**Exercise brief:** Look through the records below for the line with "Screen dimensions: 286x179" and the line with "Open the browsing", then return those lines and all lines between, exactly.

**Study material:**
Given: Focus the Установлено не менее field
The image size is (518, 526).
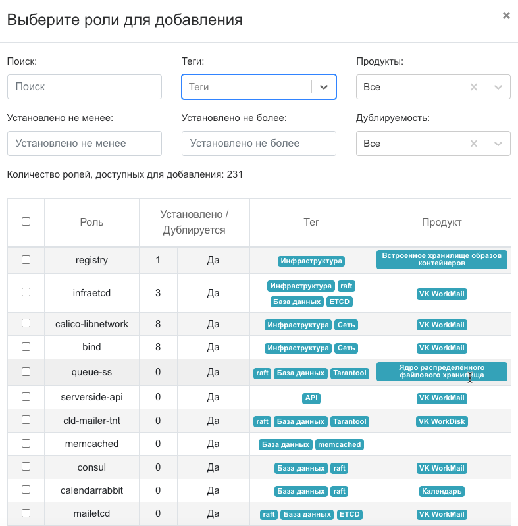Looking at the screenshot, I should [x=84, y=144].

==

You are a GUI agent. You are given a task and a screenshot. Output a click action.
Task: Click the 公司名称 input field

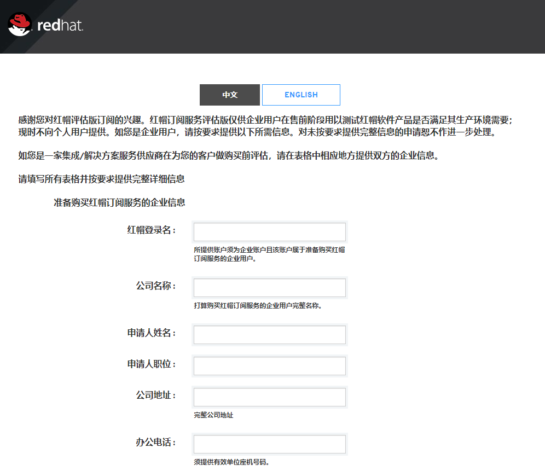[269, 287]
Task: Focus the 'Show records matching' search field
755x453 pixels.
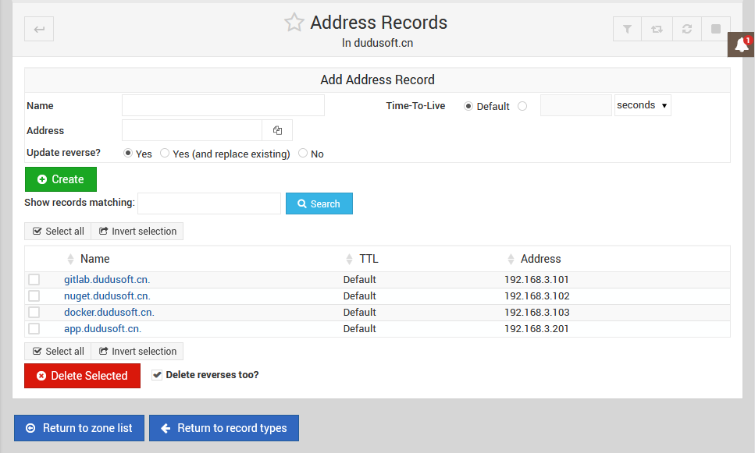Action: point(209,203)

* * *

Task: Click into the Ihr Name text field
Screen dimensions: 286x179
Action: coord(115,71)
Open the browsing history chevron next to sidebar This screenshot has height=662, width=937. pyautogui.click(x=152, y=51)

**Solution:**
Screen dimensions: 286x179
Action: coord(115,71)
Open the browsing history chevron next to sidebar This screenshot has height=662, width=937. pyautogui.click(x=152, y=51)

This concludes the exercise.